Well, it seems that the “Jacksonville” Circus really saved it’s finale for the Federal Court.
The way the entire case has been handled by “Team Jackson” has been nothing short of astounding.
Personally, I would sooner trust Michael Jackson’s doctor with medical advice than trust anyone from “Jacksonville” with legal advice. It is like a scene from a Jim Carrey – instead of a John Grisham – movie.
What started this week with Jackson approaching the judge on the side, then with Michael Lawler asking for findings against him to be suppressed, has ended with Jackson waving her arms about in court like she is trying to guide a plane up the tarmac.
In the end, Justice Flick did the only thing that made any sense – and the only thing that might actually help the union members – he appointed Justice Moore as an interim administrator. Hopefully, work can now begin to try to clean up the mess in the Health Services Union.
The day was clearly going to descend into farce when Jackson allegedly sacked her legal team, which was being led by barrister Brett Shields. In a media release yesterday afternoon, Harmers said the parting was mutually agreed. Given their Liberal party connections, rumours are rampant that Harmer’s are now trying to distance themselves from Jackson and that whoever was covering the costs of their services may have stopped paying the bills.
This also appears to be supported by Jackson’s reported comments in the Federal Court, by a blogger, Frances Jones, who attended the court action:
‘Kathy Jackson complained that the SMH reported that her solicitors were sacked by her, but she said they were unavailable, not sacked.’[Read Frances Jones' detailed account of yesterday’s events.]
The Liberal party have denied paying legal costs for Jackson.
Then QC David Rofe, the barrister for the Vice-President of Fair Work Australia and Jackson’s partner, Michael Lawler, showed up without a robe (apparently at the dry-cleaners) to represent Jackson.
Luckily, Mr Rofe charges by the hour, because that’s what his bill will have to be rounded up to as, after all of 15 minutes with his new client, Mr Rofe abruptly decided the gig wasn’t for him and walked out of the courtroom.
Jackson then approached the bar and asked that Justice Flick disqualify himself from the proceedings due to some apparent (to her) “apprehension of bias”.
I have to give credit where it’s due; Tony Abbott may be right, Kathy Jackson certainly is full of something — and maybe it is courage. Imagine having the front and the gall to step up and ask a Federal Court Judge to disqualify himself after accusing him of bias — let alone Justice Geoffrey Flick, the author of ‘Federal Court Practice’, which is by all reports the authoritative guide to Federal Court practice and procedure in Australia.
Things are bound to become even stranger and more surreal next week when Jackson comes back to appeal the ruling.
This case is becoming so bizarre, it is like that car crash you can’t help but slow down to look at.

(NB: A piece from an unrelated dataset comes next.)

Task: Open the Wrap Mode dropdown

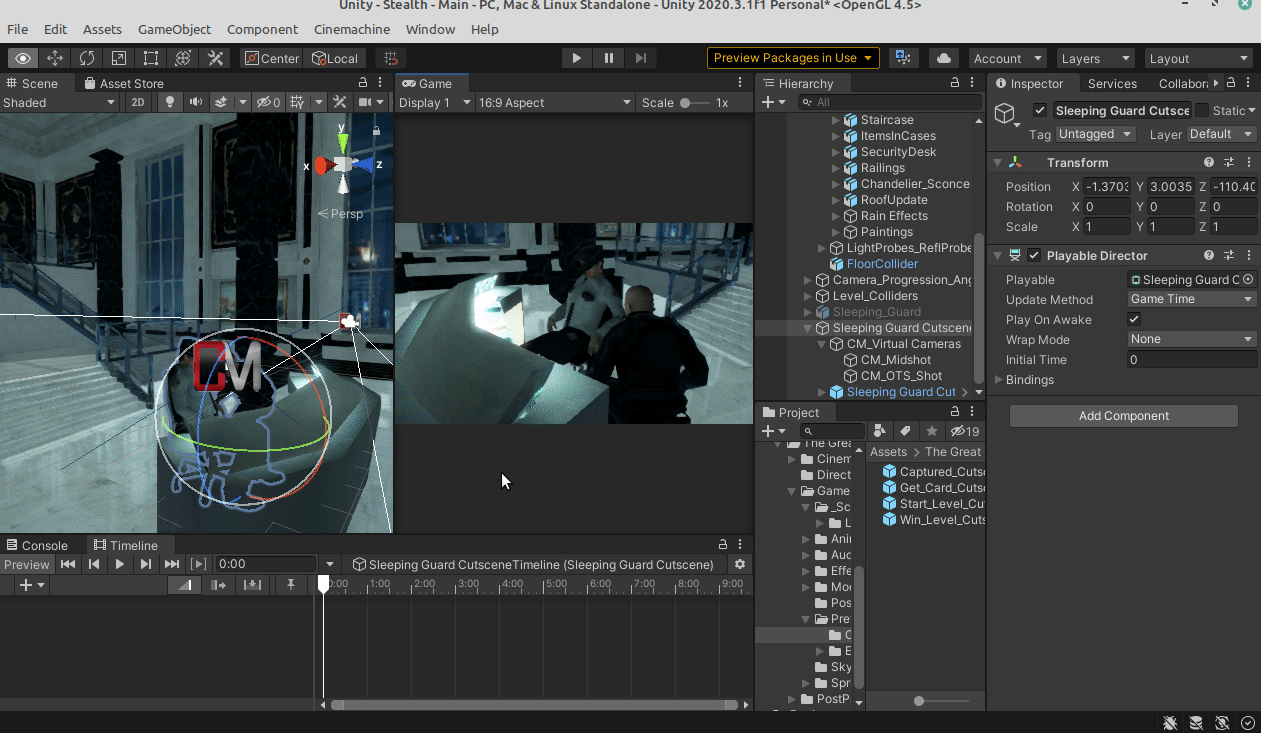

As the Victorian Police investigation cranks up a notch, it is becoming clear that people will want to distance themselves from both Kathy Jackson and Michael Williamson as things start to unravel.
In my dealings on this matter, I can say there are many people within the HSU who have the members’ best interests at heart. My hope is that they are able to regain the Union for the membership and allow the membership the ability to choose how the union is best run. Today’s court decision is, hopefully, the first step in that process.
Another thing that may interest some next week is the HR Nicholls Society Dinner on Tuesday night in Melbourne. The Guest Of Honour for the evening is none other than Kathy Jackson.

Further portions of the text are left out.